Support Questions

Find answers, ask questions, and share your expertise

[CDH 5.10 upgrade] Wrong FS Hive tables

avatar
Expert Contributor

Hi,

 

I just upgraded my cluster from 5.9 to 5.10 last night. Now I am seeing the problem of "Wrong FS" with the famouse duplicate "8020:8020" in my exsiting tables HDFS URI. 

The new tables are fine. So it means something went wrong during the upgrade. 

 

I've seen one solution is to alter the location of the exisitng tables. But my problem is, due to the wrong fs the alter and drop both fail (same error for drop table):

 

hive> alter tablemytable set location "hdfs://hadoop-master-1:8020/user/maziyar/warehouse/mytable";
FAILED: Execution Error, return code 1 from org.apache.hadoop.hive.ql.exec.DDLTask.
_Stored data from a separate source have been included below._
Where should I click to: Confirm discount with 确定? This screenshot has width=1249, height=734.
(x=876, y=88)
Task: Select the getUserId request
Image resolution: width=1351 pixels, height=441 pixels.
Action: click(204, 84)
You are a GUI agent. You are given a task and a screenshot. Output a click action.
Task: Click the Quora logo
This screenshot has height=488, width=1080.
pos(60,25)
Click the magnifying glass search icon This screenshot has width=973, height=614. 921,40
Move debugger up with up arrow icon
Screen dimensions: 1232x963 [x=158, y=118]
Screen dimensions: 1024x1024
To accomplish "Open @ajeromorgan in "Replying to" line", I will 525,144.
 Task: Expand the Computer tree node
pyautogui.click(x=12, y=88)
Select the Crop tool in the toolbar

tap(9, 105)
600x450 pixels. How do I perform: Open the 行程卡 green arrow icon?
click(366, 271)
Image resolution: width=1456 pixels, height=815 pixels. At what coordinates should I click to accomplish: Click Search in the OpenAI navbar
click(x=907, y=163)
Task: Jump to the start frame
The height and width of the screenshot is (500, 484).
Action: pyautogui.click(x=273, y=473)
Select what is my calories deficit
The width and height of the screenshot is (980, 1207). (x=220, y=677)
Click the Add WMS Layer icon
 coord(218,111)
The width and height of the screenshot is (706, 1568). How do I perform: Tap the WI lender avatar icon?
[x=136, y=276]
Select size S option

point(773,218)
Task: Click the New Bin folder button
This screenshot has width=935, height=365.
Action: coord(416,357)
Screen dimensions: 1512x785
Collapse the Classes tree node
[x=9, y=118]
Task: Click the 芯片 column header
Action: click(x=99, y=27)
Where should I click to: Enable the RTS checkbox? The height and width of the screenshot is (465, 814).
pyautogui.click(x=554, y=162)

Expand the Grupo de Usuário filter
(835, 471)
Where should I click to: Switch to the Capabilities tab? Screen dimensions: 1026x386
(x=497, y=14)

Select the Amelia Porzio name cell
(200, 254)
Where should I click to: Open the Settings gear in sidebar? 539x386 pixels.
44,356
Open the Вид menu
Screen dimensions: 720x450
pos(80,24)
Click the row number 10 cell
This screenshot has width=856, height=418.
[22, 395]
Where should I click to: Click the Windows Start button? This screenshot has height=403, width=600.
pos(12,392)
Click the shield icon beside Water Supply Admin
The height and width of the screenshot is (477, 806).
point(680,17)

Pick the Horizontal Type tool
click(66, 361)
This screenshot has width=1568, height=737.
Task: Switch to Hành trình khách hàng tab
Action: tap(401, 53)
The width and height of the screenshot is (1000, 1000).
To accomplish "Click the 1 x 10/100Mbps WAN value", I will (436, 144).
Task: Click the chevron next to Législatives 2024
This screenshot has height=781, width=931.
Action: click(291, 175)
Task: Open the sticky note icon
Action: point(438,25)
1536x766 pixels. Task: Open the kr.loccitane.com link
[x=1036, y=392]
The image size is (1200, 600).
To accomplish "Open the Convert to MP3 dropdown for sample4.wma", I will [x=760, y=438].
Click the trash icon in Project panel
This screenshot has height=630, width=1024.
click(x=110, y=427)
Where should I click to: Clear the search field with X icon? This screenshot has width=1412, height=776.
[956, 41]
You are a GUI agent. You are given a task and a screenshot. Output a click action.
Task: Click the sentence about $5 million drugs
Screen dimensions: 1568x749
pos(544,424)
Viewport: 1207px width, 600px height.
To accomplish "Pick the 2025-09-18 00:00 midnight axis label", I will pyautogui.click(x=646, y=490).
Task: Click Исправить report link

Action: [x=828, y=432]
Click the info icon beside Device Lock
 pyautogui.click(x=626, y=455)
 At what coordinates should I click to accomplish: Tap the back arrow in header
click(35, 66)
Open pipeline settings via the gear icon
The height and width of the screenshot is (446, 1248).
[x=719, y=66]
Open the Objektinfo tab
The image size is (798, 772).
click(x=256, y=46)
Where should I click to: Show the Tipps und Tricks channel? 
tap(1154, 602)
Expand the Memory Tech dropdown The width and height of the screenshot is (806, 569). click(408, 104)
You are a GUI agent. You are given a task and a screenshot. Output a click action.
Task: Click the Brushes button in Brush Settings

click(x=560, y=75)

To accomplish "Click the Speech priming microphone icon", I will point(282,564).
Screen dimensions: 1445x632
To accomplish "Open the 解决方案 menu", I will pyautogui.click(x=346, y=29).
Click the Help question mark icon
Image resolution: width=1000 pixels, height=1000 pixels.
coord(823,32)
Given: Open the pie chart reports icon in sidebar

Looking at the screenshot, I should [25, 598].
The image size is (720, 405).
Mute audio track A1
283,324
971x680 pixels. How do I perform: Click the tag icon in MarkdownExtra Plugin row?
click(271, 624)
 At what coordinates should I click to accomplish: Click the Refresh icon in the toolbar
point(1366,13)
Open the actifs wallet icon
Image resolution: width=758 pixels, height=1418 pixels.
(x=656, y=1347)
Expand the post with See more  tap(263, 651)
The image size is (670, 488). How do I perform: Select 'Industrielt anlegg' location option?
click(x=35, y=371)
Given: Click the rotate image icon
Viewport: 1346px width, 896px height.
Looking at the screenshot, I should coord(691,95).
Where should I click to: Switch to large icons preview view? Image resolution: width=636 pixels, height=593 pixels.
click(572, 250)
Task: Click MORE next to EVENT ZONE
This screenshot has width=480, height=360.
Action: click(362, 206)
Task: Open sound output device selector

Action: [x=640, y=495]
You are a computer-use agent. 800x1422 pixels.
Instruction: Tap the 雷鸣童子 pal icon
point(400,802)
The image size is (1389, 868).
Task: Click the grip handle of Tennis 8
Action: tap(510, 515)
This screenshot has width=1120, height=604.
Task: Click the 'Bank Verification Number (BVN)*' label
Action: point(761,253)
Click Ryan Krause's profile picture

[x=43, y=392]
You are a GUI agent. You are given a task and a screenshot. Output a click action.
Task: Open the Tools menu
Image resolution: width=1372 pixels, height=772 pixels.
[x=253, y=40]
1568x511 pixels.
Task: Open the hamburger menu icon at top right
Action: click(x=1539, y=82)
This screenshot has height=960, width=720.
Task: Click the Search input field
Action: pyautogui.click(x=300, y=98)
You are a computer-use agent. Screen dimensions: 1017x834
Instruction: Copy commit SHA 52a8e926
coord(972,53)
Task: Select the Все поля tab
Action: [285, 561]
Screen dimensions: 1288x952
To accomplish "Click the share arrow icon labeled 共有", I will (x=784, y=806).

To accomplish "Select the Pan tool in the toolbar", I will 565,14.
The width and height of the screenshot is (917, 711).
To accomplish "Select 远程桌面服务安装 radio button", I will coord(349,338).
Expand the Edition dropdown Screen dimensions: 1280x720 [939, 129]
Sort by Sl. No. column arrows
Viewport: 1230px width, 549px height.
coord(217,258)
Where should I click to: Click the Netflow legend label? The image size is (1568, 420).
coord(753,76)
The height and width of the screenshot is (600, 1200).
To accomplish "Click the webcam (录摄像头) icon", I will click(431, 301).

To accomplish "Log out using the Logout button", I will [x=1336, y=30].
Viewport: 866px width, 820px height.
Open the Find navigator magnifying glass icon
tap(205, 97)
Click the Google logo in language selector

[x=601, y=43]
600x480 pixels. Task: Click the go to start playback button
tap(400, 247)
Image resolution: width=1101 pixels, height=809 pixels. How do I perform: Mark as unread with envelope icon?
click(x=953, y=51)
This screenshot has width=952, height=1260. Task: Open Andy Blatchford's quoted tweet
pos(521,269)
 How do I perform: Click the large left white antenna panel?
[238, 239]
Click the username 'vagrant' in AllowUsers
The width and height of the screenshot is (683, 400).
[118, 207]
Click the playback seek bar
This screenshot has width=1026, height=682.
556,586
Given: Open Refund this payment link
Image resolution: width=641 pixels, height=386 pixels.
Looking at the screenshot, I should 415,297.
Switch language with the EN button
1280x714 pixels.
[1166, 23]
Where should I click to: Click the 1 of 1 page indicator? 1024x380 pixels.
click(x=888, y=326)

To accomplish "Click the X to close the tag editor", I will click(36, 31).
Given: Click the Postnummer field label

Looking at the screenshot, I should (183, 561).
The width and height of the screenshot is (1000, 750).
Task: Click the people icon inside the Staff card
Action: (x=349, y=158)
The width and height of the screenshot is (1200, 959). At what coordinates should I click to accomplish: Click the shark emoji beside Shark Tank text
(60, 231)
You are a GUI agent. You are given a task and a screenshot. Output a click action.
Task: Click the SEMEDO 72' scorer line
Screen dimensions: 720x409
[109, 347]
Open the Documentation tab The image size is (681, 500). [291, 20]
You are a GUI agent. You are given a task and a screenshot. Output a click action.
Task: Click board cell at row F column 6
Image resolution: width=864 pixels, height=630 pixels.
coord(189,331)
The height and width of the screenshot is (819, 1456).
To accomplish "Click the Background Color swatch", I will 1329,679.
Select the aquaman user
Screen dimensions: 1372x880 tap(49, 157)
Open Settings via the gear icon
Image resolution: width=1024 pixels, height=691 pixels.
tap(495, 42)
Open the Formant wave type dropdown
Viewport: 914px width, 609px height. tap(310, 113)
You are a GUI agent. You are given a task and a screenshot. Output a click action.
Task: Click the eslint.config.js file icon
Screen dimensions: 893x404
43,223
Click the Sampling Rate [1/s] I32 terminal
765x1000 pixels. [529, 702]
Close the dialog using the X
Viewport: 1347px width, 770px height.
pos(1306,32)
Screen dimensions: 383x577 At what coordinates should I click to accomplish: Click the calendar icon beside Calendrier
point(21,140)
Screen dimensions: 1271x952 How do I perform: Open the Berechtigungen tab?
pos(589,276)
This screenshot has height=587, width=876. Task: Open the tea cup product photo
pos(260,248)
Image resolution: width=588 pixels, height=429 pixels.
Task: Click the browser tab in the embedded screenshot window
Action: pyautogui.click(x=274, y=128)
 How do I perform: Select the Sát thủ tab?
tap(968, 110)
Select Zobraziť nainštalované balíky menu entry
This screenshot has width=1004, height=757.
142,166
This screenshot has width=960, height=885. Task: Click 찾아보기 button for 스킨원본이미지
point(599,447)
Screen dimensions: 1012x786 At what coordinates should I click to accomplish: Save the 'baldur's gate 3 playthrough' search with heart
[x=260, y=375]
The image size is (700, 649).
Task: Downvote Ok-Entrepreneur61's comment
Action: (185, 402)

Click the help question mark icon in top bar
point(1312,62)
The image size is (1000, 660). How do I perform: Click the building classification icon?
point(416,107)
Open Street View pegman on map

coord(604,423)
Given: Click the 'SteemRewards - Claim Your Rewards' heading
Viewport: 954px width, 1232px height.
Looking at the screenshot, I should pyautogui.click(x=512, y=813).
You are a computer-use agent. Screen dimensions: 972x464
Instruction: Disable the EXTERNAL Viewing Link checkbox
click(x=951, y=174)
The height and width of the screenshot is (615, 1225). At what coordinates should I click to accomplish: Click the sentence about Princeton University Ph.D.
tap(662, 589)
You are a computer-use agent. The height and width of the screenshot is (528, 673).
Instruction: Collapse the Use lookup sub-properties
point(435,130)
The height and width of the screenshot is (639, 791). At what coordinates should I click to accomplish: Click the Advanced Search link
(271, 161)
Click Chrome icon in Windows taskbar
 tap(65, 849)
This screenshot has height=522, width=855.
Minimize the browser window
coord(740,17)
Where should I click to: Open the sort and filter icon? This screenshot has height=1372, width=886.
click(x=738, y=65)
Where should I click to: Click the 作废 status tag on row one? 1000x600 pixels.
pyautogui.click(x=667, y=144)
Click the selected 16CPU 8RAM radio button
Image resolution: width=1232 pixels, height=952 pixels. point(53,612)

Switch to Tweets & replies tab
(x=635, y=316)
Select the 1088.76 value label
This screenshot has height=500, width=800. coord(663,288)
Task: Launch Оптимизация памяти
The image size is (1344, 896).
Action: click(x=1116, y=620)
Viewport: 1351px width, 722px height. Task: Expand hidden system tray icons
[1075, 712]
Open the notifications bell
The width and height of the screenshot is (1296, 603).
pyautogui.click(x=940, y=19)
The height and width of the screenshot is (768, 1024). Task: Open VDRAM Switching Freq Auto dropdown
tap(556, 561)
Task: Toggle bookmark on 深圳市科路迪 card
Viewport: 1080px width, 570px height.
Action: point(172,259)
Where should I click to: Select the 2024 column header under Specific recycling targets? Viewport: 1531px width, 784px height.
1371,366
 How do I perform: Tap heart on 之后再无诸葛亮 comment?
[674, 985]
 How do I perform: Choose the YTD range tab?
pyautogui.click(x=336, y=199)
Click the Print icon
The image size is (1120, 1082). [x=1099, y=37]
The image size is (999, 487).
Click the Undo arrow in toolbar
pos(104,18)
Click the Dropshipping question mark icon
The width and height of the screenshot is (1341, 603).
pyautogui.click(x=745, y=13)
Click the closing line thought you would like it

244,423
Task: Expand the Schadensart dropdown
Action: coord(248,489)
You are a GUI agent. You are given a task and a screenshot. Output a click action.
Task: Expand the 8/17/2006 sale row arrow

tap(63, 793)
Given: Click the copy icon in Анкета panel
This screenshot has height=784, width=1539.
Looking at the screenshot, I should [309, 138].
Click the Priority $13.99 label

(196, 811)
Unable to alter table. Got exception: java.io.IOException Incomplete HDFS URI, no host: hdfs://hadoop-master-1:8020:8020/user/maziyar/warehouse/mytable

 

My question is, how can I fix this? Neither alter nor drop works. I am kind of stuck 🙂

 

PS: I upgraded my cluster from parcel. Everything else seems fine so far.

 

Many thanks.

Maziyar

1 ACCEPTED SOLUTION

avatar
Expert Contributor

Ok, the only thing worked.

 

I update the table DBS in warehouse databse in MySQL with a correct URI. Then the alter table .. set location worked on all the exisitng tables.

 

So I am not sure if there is a bug in "/usr/lib/cmf/service/hive/hive.s" when you use "Update Hive Metastore NameNodes" or this only should be enabled when you have HA enabled (I didn't!). Either way, this added the duplicate ports.

 

 

Best,

Maziyar

View solution in original post

8 REPLIES 8

avatar
Expert Contributor

I have more info. After upgrading to CDH 5.10 I ran "Update Hive Metastore NameNodes" from Cloudera Manager. And that made the duplicates port into HiveMetaTool.

 

I checked with the new table that was working, after updaing metastore namenodes now it has duplicate port in its URI.

 

Is there a way to fix this in:

/usr/lib/cmf/service/hive/hive.sh

 

Many thanks,

maziyar

avatar
Expert Contributor

I also tried metatool to updatehe locaton but it didn't work.

 

hive --config /etc/hive/conf/conf.server --service metatool -updateLocation "hdfs://hadoop-master-1:8020" "hdfs://hadoop-master-1:8020:8020"
Initializing HiveMetaTool..
HiveMetaTool:A valid host is required in both old-loc and new-loc

 

Ok now I tried everything possible. No way to update location nor drop the tables.

avatar
Expert Contributor

Ok, the only thing worked.

 

I update the table DBS in warehouse databse in MySQL with a correct URI. Then the alter table .. set location worked on all the exisitng tables.

 

So I am not sure if there is a bug in "/usr/lib/cmf/service/hive/hive.s" when you use "Update Hive Metastore NameNodes" or this only should be enabled when you have HA enabled (I didn't!). Either way, this added the duplicate ports.

 

 

Best,

Maziyar

avatar
Champion
I am going to go with bug and will try to test this out to confirm so an official bug report can be submitted. I think I ran into something similar. I wasn't upgrading; fresh install. I did restore a metastore from an older version and ran the same command to update NN URI for Hive. The tables were updated correctly if I recall correctly but the DB locations were not. They had the same double port entry made.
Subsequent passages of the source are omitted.